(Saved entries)
━━━━━━━━
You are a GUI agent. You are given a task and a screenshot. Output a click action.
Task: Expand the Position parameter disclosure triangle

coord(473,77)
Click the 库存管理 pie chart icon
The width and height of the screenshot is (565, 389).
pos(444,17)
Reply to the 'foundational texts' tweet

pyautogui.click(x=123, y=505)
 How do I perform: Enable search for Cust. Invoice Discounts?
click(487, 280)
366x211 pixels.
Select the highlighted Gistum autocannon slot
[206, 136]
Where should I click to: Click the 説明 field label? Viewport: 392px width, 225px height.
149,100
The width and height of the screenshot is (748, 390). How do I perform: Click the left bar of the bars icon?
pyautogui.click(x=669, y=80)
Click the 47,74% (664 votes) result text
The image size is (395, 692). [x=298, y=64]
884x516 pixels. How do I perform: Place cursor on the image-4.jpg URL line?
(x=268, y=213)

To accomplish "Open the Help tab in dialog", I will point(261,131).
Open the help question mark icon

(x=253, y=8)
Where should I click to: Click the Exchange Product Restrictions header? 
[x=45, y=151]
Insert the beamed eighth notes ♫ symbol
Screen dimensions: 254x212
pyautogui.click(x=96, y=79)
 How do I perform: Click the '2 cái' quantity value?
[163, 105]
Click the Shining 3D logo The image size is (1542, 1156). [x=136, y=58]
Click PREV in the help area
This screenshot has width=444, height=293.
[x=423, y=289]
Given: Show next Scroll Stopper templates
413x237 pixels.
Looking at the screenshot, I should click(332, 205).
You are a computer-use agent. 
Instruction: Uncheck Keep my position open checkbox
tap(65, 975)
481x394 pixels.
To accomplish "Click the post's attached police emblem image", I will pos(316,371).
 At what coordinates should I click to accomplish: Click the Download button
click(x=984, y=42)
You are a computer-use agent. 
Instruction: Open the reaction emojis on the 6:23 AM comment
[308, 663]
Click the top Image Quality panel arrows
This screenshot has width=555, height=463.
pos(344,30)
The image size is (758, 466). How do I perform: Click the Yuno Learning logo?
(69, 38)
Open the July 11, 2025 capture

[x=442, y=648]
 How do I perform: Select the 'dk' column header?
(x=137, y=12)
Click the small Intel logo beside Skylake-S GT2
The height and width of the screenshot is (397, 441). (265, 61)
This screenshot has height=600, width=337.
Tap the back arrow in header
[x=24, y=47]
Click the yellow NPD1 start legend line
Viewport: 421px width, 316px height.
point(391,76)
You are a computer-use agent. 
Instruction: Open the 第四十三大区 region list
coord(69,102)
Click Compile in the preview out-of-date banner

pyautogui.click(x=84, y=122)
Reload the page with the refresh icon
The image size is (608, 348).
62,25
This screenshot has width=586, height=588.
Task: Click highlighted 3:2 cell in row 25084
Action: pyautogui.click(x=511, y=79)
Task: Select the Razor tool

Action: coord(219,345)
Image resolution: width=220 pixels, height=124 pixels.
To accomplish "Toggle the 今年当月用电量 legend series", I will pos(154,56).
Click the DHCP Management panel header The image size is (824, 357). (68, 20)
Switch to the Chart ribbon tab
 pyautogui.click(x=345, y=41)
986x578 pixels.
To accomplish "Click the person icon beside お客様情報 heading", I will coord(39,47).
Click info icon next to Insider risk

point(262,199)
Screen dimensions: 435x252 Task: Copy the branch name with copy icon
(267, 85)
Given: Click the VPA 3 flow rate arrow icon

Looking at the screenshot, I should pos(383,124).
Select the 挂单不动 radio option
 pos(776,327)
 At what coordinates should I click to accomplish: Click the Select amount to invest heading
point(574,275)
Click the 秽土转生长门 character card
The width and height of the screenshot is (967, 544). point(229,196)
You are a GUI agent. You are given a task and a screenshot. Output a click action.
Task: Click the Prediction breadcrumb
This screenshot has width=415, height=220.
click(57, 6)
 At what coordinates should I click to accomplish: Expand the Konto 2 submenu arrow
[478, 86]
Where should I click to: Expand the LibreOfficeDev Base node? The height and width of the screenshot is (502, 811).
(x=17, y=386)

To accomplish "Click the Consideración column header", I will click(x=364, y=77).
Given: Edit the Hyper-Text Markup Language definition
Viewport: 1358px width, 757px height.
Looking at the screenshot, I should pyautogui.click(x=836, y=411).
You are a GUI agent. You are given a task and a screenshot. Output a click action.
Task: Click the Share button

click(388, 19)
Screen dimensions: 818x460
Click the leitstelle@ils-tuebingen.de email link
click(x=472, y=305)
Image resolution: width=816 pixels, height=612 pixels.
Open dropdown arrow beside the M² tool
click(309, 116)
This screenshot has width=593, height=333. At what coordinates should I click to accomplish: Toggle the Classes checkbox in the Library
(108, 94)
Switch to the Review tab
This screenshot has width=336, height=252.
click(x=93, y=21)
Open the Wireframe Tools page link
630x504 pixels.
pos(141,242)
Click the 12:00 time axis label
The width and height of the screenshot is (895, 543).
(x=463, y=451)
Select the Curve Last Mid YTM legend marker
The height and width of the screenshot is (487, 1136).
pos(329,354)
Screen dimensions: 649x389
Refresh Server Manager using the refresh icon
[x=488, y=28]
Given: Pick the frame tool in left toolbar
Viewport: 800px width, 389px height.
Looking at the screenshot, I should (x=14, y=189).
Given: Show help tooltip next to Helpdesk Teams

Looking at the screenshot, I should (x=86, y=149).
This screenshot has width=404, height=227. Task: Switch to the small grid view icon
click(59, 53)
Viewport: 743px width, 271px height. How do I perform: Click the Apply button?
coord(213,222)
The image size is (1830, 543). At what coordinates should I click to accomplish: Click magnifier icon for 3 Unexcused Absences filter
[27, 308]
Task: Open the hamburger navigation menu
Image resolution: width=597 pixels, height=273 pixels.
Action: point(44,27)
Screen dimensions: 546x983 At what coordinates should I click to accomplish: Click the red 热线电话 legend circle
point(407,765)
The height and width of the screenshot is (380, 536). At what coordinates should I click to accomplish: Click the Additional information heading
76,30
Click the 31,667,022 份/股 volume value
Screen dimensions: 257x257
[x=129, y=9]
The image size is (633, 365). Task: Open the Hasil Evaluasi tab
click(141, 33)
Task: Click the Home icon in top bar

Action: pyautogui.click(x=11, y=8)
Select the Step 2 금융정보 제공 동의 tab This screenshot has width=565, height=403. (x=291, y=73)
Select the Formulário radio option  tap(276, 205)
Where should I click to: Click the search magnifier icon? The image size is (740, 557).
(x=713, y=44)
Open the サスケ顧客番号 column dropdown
━━━━━━━━
> _DIRECTIONS FOR THIS TASK_
Word for word, restate each of the records above.

> _SOLUTION_
You are a GUI agent. You are given a task and a screenshot. Output a click action.
Task: Expand the Position parameter disclosure triangle

coord(473,77)
Click the 库存管理 pie chart icon
The width and height of the screenshot is (565, 389).
pos(444,17)
Reply to the 'foundational texts' tweet

pyautogui.click(x=123, y=505)
 How do I perform: Enable search for Cust. Invoice Discounts?
click(487, 280)
366x211 pixels.
Select the highlighted Gistum autocannon slot
[206, 136]
Where should I click to: Click the 説明 field label? Viewport: 392px width, 225px height.
149,100
The width and height of the screenshot is (748, 390). How do I perform: Click the left bar of the bars icon?
pyautogui.click(x=669, y=80)
Click the 47,74% (664 votes) result text
The image size is (395, 692). [x=298, y=64]
884x516 pixels. How do I perform: Place cursor on the image-4.jpg URL line?
(x=268, y=213)

To accomplish "Open the Help tab in dialog", I will point(261,131).
Open the help question mark icon

(x=253, y=8)
Where should I click to: Click the Exchange Product Restrictions header? 
[x=45, y=151]
Insert the beamed eighth notes ♫ symbol
Screen dimensions: 254x212
pyautogui.click(x=96, y=79)
 How do I perform: Click the '2 cái' quantity value?
[163, 105]
Click the Shining 3D logo The image size is (1542, 1156). [x=136, y=58]
Click PREV in the help area
This screenshot has width=444, height=293.
[x=423, y=289]
Given: Show next Scroll Stopper templates
413x237 pixels.
Looking at the screenshot, I should click(332, 205).
You are a computer-use agent. 
Instruction: Uncheck Keep my position open checkbox
tap(65, 975)
481x394 pixels.
To accomplish "Click the post's attached police emblem image", I will pos(316,371).
 At what coordinates should I click to accomplish: Click the Download button
click(x=984, y=42)
You are a computer-use agent. 
Instruction: Open the reaction emojis on the 6:23 AM comment
[308, 663]
Click the top Image Quality panel arrows
This screenshot has width=555, height=463.
pos(344,30)
The image size is (758, 466). How do I perform: Click the Yuno Learning logo?
(69, 38)
Open the July 11, 2025 capture

[x=442, y=648]
 How do I perform: Select the 'dk' column header?
(x=137, y=12)
Click the small Intel logo beside Skylake-S GT2
The height and width of the screenshot is (397, 441). (265, 61)
This screenshot has height=600, width=337.
Tap the back arrow in header
[x=24, y=47]
Click the yellow NPD1 start legend line
Viewport: 421px width, 316px height.
point(391,76)
You are a computer-use agent. 
Instruction: Open the 第四十三大区 region list
coord(69,102)
Click Compile in the preview out-of-date banner

pyautogui.click(x=84, y=122)
Reload the page with the refresh icon
The image size is (608, 348).
62,25
This screenshot has width=586, height=588.
Task: Click highlighted 3:2 cell in row 25084
Action: pyautogui.click(x=511, y=79)
Task: Select the Razor tool

Action: coord(219,345)
Image resolution: width=220 pixels, height=124 pixels.
To accomplish "Toggle the 今年当月用电量 legend series", I will pos(154,56).
Click the DHCP Management panel header The image size is (824, 357). (68, 20)
Switch to the Chart ribbon tab
 pyautogui.click(x=345, y=41)
986x578 pixels.
To accomplish "Click the person icon beside お客様情報 heading", I will coord(39,47).
Click info icon next to Insider risk

point(262,199)
Screen dimensions: 435x252 Task: Copy the branch name with copy icon
(267, 85)
Given: Click the VPA 3 flow rate arrow icon

Looking at the screenshot, I should pos(383,124).
Select the 挂单不动 radio option
 pos(776,327)
 At what coordinates should I click to accomplish: Click the Select amount to invest heading
point(574,275)
Click the 秽土转生长门 character card
The width and height of the screenshot is (967, 544). point(229,196)
You are a GUI agent. You are given a task and a screenshot. Output a click action.
Task: Click the Prediction breadcrumb
This screenshot has width=415, height=220.
click(57, 6)
 At what coordinates should I click to accomplish: Expand the Konto 2 submenu arrow
[478, 86]
Where should I click to: Expand the LibreOfficeDev Base node? The height and width of the screenshot is (502, 811).
(x=17, y=386)

To accomplish "Click the Consideración column header", I will click(x=364, y=77).
Given: Edit the Hyper-Text Markup Language definition
Viewport: 1358px width, 757px height.
Looking at the screenshot, I should pyautogui.click(x=836, y=411).
You are a GUI agent. You are given a task and a screenshot. Output a click action.
Task: Click the Share button

click(388, 19)
Screen dimensions: 818x460
Click the leitstelle@ils-tuebingen.de email link
click(x=472, y=305)
Image resolution: width=816 pixels, height=612 pixels.
Open dropdown arrow beside the M² tool
click(309, 116)
This screenshot has width=593, height=333. At what coordinates should I click to accomplish: Toggle the Classes checkbox in the Library
(108, 94)
Switch to the Review tab
This screenshot has width=336, height=252.
click(x=93, y=21)
Open the Wireframe Tools page link
630x504 pixels.
pos(141,242)
Click the 12:00 time axis label
The width and height of the screenshot is (895, 543).
(x=463, y=451)
Select the Curve Last Mid YTM legend marker
The height and width of the screenshot is (487, 1136).
pos(329,354)
Screen dimensions: 649x389
Refresh Server Manager using the refresh icon
[x=488, y=28]
Given: Pick the frame tool in left toolbar
Viewport: 800px width, 389px height.
Looking at the screenshot, I should (x=14, y=189).
Given: Show help tooltip next to Helpdesk Teams

Looking at the screenshot, I should (x=86, y=149).
This screenshot has width=404, height=227. Task: Switch to the small grid view icon
click(59, 53)
Viewport: 743px width, 271px height. How do I perform: Click the Apply button?
coord(213,222)
The image size is (1830, 543). At what coordinates should I click to accomplish: Click magnifier icon for 3 Unexcused Absences filter
[27, 308]
Task: Open the hamburger navigation menu
Image resolution: width=597 pixels, height=273 pixels.
Action: point(44,27)
Screen dimensions: 546x983 At what coordinates should I click to accomplish: Click the red 热线电话 legend circle
point(407,765)
The height and width of the screenshot is (380, 536). At what coordinates should I click to accomplish: Click the Additional information heading
76,30
Click the 31,667,022 份/股 volume value
Screen dimensions: 257x257
[x=129, y=9]
The image size is (633, 365). Task: Open the Hasil Evaluasi tab
click(141, 33)
Task: Click the Home icon in top bar

Action: pyautogui.click(x=11, y=8)
Select the Step 2 금융정보 제공 동의 tab This screenshot has width=565, height=403. (x=291, y=73)
Select the Formulário radio option  tap(276, 205)
Where should I click to: Click the search magnifier icon? The image size is (740, 557).
(x=713, y=44)
Open the サスケ顧客番号 column dropdown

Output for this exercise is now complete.